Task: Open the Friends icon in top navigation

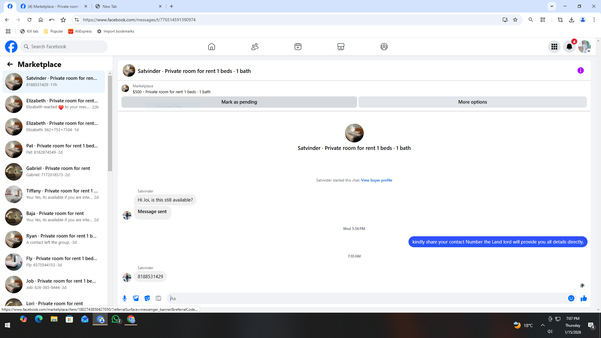Action: click(255, 47)
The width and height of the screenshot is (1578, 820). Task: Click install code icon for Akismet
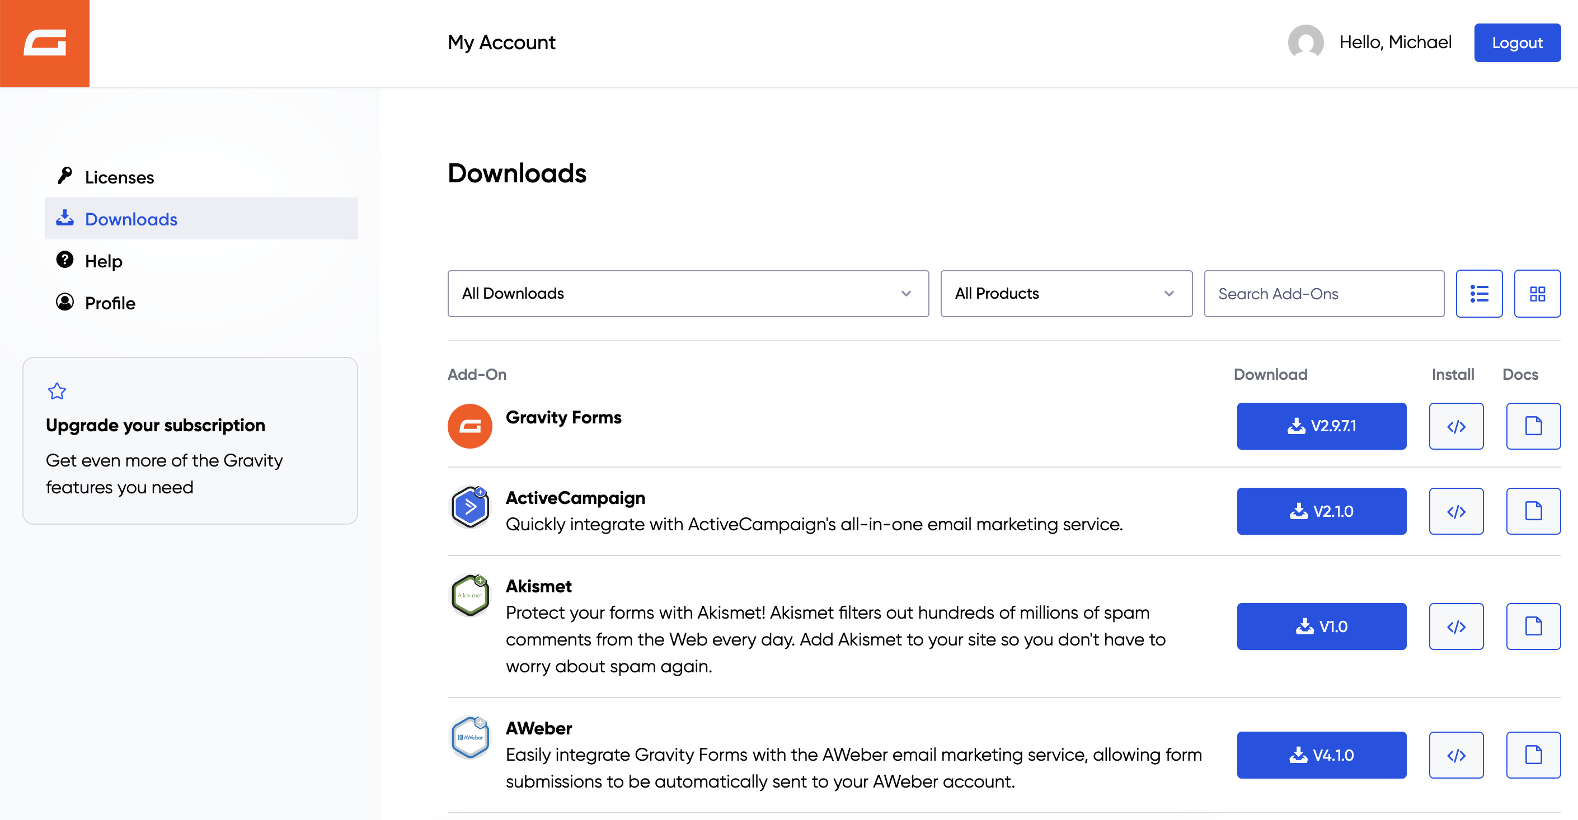1456,626
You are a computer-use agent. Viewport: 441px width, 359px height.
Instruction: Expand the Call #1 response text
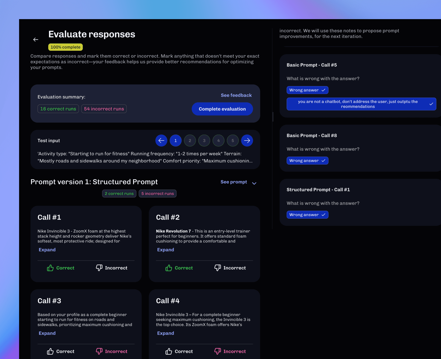click(x=47, y=250)
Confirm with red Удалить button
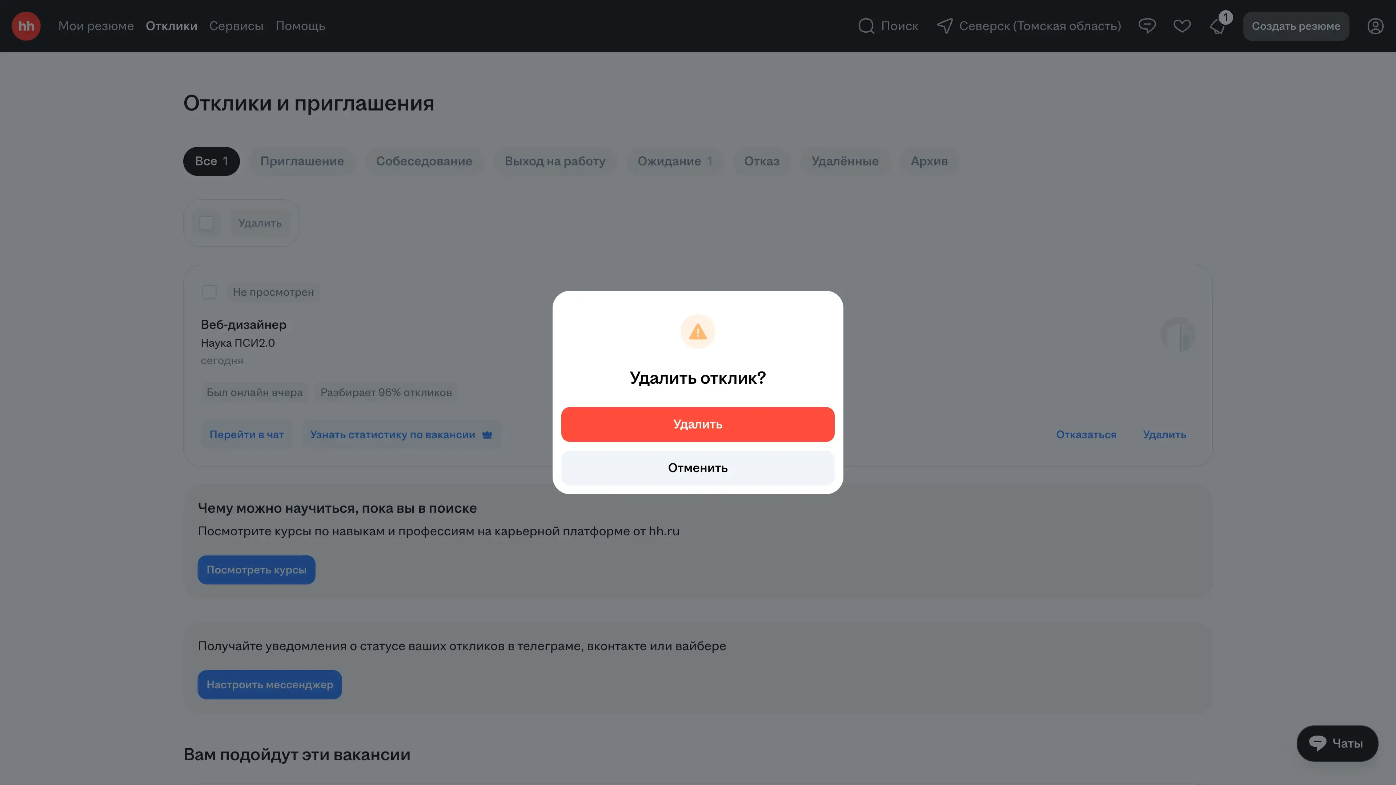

▶ Problem requirements: Leaving out all pictures, retype exactly the lines that run from the one containing "Instruction: Expand the Call #1 response text" through the last line of the material.

▶ Written solution:
Instruction: Expand the Call #1 response text
click(x=47, y=250)
Confirm with red Удалить button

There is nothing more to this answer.